The Riots Rattle Minnesota 2020 Politics

“I do think that, particularly if this [rioting] continues, the [congressional] districts like Dean Phillips’ district or Angie Craig’s district that right now I would say are relatively safe for the Democratic incumbent, could be very much in play,” says Mike Erlandson, a former chairman of the Minnesota Democratic Party.

There’s a growing chance that the killing of George Floyd, and the aftermath, will shape Minnesota’s politics going into 2020. 

For one, the death of Floyd probably destroys the chances of Amy Klobuchar to be Joe Biden’s running mate, after it was revealed that her Hennepin County Attorneys office failed to prosecute the offending officer for previous infractions—even though it is not clear yet whether or not Klobuchar as Hennepin County Attorney was justified in doing so.

But the violence, looting, and burning of Minneapolis—which stands in stark contrast to the protests that have occurred—will also likely shape the debate. Democratic leaders in the state, including Minneapolis Mayor Jacob Frey and Minnesota Governor Tim Walz, were slow to react to the initial rioting. Minneapolis police were even told to allow the looting to occur on the first two nights it happened. Given the ongoing destruction, and the fact that the looters and rioters are part of the Democrats’ base of voters, they may pay a price come November. 

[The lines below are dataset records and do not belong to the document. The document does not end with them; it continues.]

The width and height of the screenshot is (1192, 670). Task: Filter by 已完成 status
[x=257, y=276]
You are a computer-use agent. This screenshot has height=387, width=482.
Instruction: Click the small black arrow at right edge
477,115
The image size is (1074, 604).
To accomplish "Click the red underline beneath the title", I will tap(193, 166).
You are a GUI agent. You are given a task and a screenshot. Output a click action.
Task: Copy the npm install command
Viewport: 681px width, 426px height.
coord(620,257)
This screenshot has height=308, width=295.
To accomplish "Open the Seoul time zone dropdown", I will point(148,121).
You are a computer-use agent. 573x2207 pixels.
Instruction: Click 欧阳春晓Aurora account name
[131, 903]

Jennifer Carnahan, chairwoman of the Minnesota Republican Party, said that Frey and Walz have “failed us all.” “I can’t stand back & watch this happen to a great American City, Minneapolis. A total lack of leadership. Either the very weak Radical Left Mayor, Jacob Frey, get his act together and bring the City under control, or I will send in the National Guard & get the job done right,” tweeted President Trump.

“I do think that, particularly if this [rioting] continues, the [congressional] districts like Dean Phillips’ district or Angie Craig’s district that right now I would say are relatively safe for the Democratic incumbent, could be very much in play,” says Mike Erlandson, a former chairman of the Minnesota Democratic Party.

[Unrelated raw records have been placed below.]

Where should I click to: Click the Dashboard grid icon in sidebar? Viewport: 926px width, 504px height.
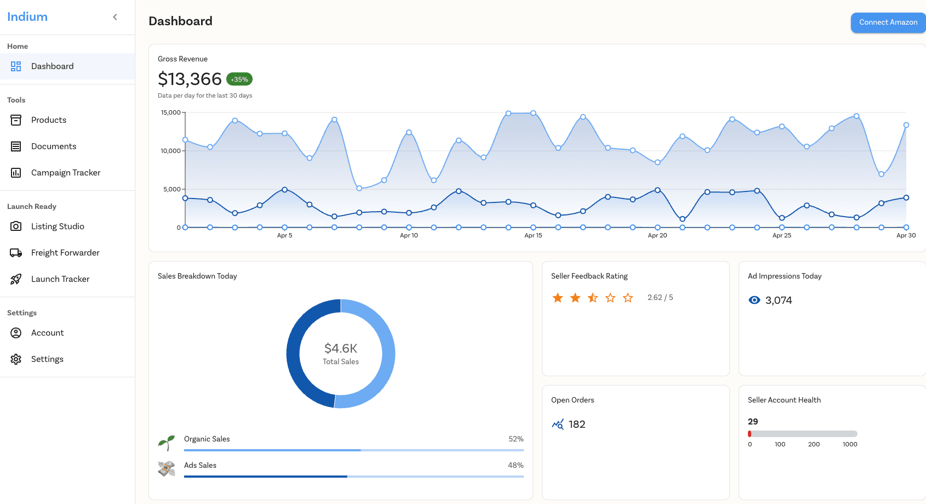16,66
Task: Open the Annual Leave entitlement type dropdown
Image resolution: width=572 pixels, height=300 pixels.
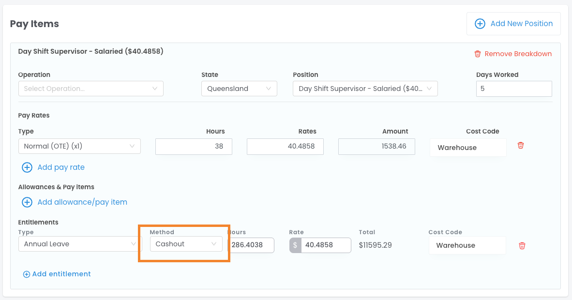Action: point(80,244)
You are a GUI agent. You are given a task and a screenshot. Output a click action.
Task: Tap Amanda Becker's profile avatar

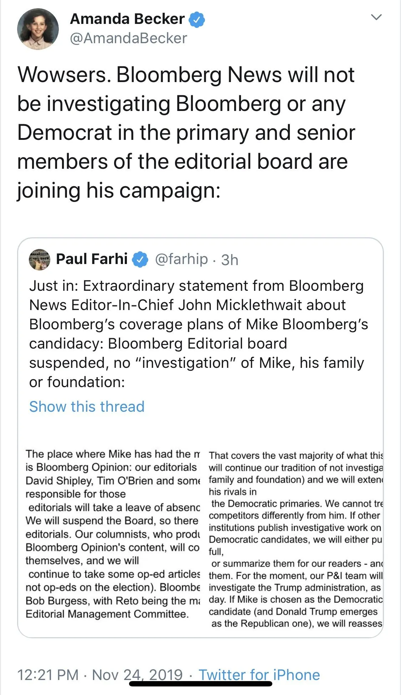pyautogui.click(x=38, y=29)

Jason Lewis, who has officially received the Republican Party endorsement to take on Democrat Senator Tina Smith in November, is already echoing Chairwoman Carnahan and President Trump’s sentiments.

“The last few days have shown now more than ever, Minnesota needs strong, bold and decisive leadership,” Lewis wrote on Twitter. “And they haven’t been getting it. That fact is painfully evidenced by the past few days,” he said.

On an interview with Fox News, Lewis again echoed this message, saying that Minnesota was in a “state of shock” over the “total absence of leadership” in their cities.

Lewis then accused rioters of denying thousands of Minnesotans the “very due process” denied George Floyd—by destroying neighborhoods and communities.

Lewis said the rioting, and the failure to stop the rioting, was inexcusable: “Everybody was on board and getting to the bottom of that. But Democrats in charge in Minnesota…are now trying to push the blame someplace else? They’re the ones [who] created this powder keg. They’re the ones [who] have been in charge.”